╭─ Fragmento del documento
Entre agosto de 1791, cuando decenas de miles de esclavos se sublevaron en una volcánica explosión de indignación, y el 1 de enero de 1804, cuando Jean-Jacques Dessalines proclamó la independencia, en Haití aconteció lo inimaginable para la razón blanca eurocéntrica: una revuelta abarcadora y triunfante de esclavos negros. Esa revolución puso en jaque las tres dimensiones cruciales del régimen imperial en el Caribe: la subordinación racista de los negros, el sistema esclavista que convierte a unos seres humanos en propiedad laboral de otros y, finalmente, el derecho de Europa a regir colonialmente los destinos de tierras y poblaciones de ultramar. Racismo, esclavitud y coloniaje: esa trinidad diabólica constituyó el eje integrador del capitalismo europeo moderno. Esa fue la trilogía opresora a la que, contrario a todas las expectativas, se enfrentó victoriosa una multitud de negros esclavos hambrientos y harapientos.

Las decenas de miles de aguerridos soldados franceses enviados por Napoleón bajo el mando de su yerno, el general Charles Victor Emmanuel Leclerc, victoriosos en los campos de batalla europeos, no fueron capaces de doblegar el arrojo e ímpetu de libertad de los haitianos insurrectos. Para los franceses la cuestión en disputa bélica era la preservación del dominio imperial de un territorio caribeño y de un sistema esclavista de producción que beneficiaba sus intereses económicos. Para los negros insurrectos se trataba de algo de mayor valor: resguardar su derecho absoluto a la libertad, no como dádiva de sus amos, sino como fruto de sus propios afanes emancipadores. Por defender ese derecho a la libertad y plena ciudadanía, afirmado en teoría por la famosa Declaración de los derechos del hombre y el ciudadano (1789), documento insignia de la revolución francesa, pero negado por las armas francesas en el aciago campo de batalla caribeño, los esclavos de Saint-Domingue pelearon arduamente y finalmente triunfaron.
╰─
Ejercicios
[1] Enumera las tres dimensiones del régimen imperial en el Caribe que, según el fragmento sobre la revolución haitiana, la revolución puso en jaque.
[2] Resume en dos oraciones el fragmento sobre la revolución haitiana.
Para resolver estos ejercicios no se necesita el listado.
╭─ Listado almacenado
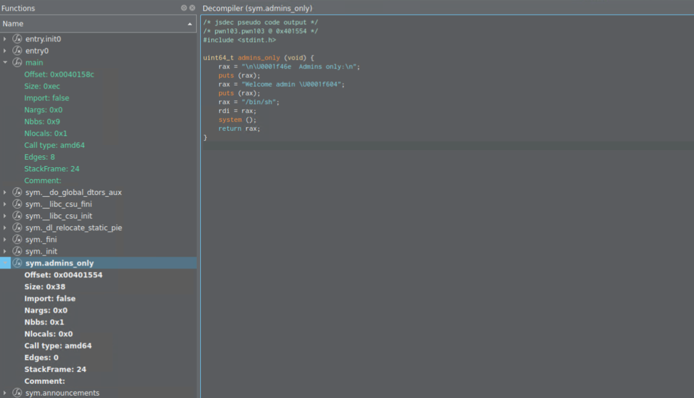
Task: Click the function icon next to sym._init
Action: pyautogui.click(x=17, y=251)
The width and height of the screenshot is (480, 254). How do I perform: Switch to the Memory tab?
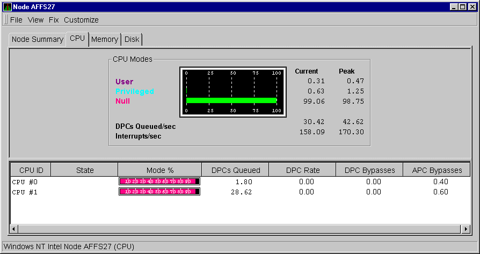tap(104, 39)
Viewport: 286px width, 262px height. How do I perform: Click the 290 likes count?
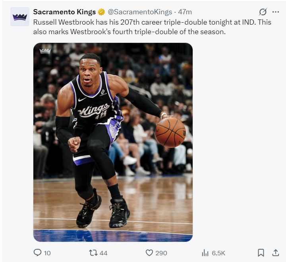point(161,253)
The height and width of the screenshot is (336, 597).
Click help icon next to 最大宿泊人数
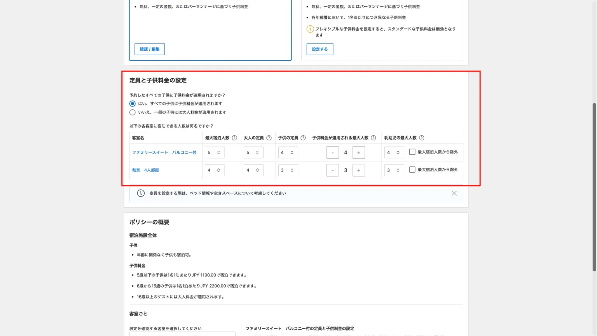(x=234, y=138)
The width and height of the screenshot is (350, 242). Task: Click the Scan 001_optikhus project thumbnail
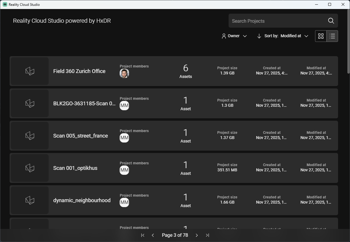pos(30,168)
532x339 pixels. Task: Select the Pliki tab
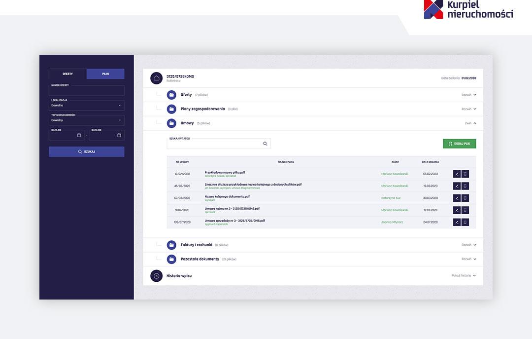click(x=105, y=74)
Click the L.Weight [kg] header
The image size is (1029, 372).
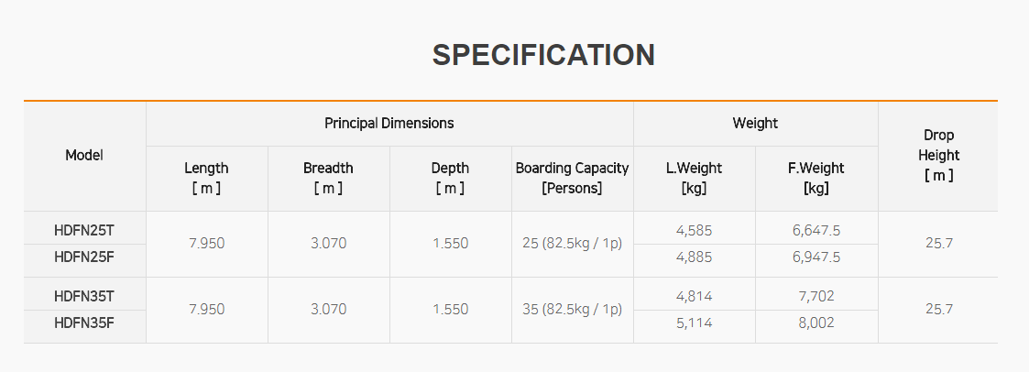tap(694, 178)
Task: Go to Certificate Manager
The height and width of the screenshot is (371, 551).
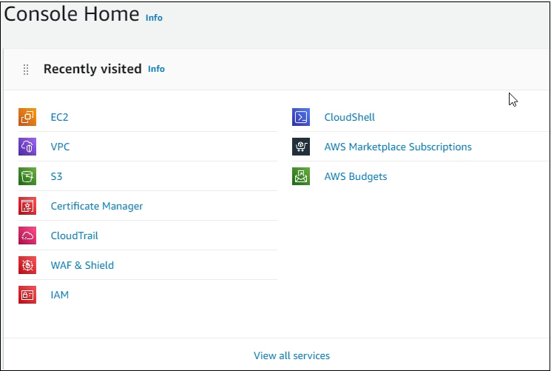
╰─
Respuestas
[1]
- La subordinación racista de los negros.
- El sistema esclavista que convierte a unos seres humanos en propiedad laboral de otros.
- El derecho de Europa a regir colonialmente los destinos de tierras y poblaciones de ultramar.

[2] Entre agosto de 1791 y el 1 de enero de 1804, una revuelta de esclavos negros triunfó en Haití y puso en jaque las tres dimensiones del régimen imperial en el Caribe: el racismo, la esclavitud y el coloniaje. Las tropas francesas que envió Napoleón al mando del general Leclerc no lograron doblegar a los insurrectos, que defendían su derecho a la libertad y finalmente triunfaron.